There have been two reasons for this. The first is overcaution on the part of regulators. They feel responsible for regulated investments, so they do not want anyone to lose any money unless they are a really big player. The easiest way of preventing smaller players such as retail investors from losing money and complaining is to prevent them from investing in the first place. The second is the reluctance of corporate treasurers to engage with the retail market, because they have no incentive to do so, only additional burdens.
This might have been motivated by a good sentiment for protecting investors, but the results have been completely perverse. Nothing prevents retail investors investing in unregulated investments, so we see people out there quite freely putting their money into spread-betting; contracts for difference, which are similar to spread-betting; and even some things misleadingly known as mini-bonds, on which they regularly lose their shirts. Indeed, one issue of mini-bonds, from London Capital & Finance, was unregulated; it was ambivalent whether or not the regulator had actually regulated it. Noble Lords will recall that, last year, we had to pass a special Act of Parliament to allow the Treasury to indemnify those investors, because they had potentially been misled on the legal position. The core point is not that we had to indemnify them; it is that they were perfectly able to invest and to lose their shirts. But we stopped them—regulators and the circumstances prevent them—from investing in much safer, regulated products.
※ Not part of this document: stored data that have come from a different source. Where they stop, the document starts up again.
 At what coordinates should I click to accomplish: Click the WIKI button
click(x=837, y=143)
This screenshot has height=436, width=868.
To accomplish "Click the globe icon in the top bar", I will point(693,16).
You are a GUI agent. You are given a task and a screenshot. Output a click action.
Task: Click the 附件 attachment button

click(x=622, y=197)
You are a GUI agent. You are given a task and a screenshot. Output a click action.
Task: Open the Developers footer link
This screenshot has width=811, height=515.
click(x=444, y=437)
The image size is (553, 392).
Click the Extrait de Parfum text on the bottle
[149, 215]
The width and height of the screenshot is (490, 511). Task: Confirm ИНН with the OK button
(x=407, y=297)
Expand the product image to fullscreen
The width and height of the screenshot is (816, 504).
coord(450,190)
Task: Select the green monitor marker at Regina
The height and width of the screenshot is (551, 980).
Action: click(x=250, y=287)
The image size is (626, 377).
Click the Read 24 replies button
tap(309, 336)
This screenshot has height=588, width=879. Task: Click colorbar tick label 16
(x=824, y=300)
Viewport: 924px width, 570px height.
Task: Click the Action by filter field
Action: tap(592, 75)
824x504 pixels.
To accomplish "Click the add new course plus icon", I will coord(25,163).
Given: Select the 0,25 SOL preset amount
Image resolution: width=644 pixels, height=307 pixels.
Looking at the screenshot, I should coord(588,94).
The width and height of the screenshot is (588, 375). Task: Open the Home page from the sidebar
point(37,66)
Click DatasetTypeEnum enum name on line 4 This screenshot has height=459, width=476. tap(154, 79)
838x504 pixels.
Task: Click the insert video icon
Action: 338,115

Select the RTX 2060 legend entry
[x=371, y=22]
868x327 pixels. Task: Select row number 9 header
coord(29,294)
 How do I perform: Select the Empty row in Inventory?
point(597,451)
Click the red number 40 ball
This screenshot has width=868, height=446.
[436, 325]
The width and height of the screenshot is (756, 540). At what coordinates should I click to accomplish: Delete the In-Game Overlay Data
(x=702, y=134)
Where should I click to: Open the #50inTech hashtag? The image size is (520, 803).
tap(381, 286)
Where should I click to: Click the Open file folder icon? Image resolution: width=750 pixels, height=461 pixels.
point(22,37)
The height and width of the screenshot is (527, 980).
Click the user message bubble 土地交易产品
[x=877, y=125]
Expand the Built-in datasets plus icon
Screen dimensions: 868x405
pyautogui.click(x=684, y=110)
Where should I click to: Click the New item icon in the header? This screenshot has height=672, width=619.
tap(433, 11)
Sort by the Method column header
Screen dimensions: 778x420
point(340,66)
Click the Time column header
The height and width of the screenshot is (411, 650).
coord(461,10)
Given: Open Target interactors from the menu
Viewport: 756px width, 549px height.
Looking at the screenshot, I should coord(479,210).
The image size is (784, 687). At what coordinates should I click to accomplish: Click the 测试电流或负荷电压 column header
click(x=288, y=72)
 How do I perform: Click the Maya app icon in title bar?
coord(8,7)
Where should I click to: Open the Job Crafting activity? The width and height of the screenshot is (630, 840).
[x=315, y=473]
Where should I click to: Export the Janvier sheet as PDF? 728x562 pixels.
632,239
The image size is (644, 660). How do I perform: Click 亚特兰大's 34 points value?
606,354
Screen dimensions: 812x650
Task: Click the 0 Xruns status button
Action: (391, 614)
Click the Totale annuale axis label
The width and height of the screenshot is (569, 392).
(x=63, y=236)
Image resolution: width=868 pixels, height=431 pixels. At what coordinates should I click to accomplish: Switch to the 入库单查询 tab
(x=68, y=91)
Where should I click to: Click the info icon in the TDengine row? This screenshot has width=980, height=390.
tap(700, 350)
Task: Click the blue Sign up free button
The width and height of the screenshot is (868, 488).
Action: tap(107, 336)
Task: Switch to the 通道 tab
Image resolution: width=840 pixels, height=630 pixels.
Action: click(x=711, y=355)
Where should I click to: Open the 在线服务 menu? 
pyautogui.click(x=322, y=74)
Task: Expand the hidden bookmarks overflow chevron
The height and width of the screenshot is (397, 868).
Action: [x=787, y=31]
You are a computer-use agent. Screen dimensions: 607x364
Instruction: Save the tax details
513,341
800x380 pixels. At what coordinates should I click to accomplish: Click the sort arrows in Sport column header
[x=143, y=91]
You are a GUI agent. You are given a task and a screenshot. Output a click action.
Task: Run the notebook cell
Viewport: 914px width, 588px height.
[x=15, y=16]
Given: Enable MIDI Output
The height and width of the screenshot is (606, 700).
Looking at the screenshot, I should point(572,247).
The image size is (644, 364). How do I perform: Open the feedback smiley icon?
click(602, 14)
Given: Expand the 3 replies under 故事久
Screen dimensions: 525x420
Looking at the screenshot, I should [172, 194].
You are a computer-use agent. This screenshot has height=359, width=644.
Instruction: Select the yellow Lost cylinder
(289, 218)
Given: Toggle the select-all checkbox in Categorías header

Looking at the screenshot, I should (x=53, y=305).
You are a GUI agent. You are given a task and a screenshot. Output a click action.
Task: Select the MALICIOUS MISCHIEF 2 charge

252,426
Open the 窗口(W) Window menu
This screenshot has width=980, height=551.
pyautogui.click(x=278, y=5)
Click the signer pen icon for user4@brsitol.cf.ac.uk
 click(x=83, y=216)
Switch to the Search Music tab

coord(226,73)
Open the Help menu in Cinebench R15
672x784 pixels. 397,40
Amendment 55, in my name—I am grateful for the support of my noble friends, Lord Trenchard and Lord Naseby, and the noble Baroness, Lady Kramer—puts a new objective on the Prudential Regulation Authority to ensure that, as part of its work, it aims to minimise the barriers to retail participation in regulated products in the financial market.
Amendment 241 deals specifically with the narrow point that denominations of corporate bonds are required at the moment to be a minimum of €100,000 and replaces that with what we were used to many years ago, by having £1,000. That would make them accessible to retail investors.
I have had conversations with brokers—and I am grateful for them—who deal with retail investors in the City. I know that they are already in contact with the Treasury and that the Treasury is sympathetic to these arguments. There is nothing in what I say that will come as a surprise to the Minister, and I hope that, when she stands up, she will say many warm words in support of both my amendments, which I would appreciate. But I am concerned that there should be more than simply warm words and unbankable promises about what regulators might be asked to do in the future, so my inclination at the moment is that legislation would be a jolly good way forward. I beg to move.
My Lords, I declare my interests as a director of two investment companies, as stated in the register. I support my noble friend Lord Moylan in his Amendments 55 and 241, to which I have added my name. My noble friend has explained the purpose of his amendments very well and he spoke persuasively on this subject at Second Reading.
I was involved in much of the privatisation programme of the 1980s, and the Government’s efforts to increase the shareholder base, especially the retail shareholder base, were rather successful. Regulation has increasingly stymied retail investors’ ability to buy equities and bonds since that time, and I strongly support my noble friend’s wish to bring back Sid. New issues of equities used to be widely available to retail investors, but additional regulatory requirements now discourage corporate treasurers from including retail tranches in public offerings.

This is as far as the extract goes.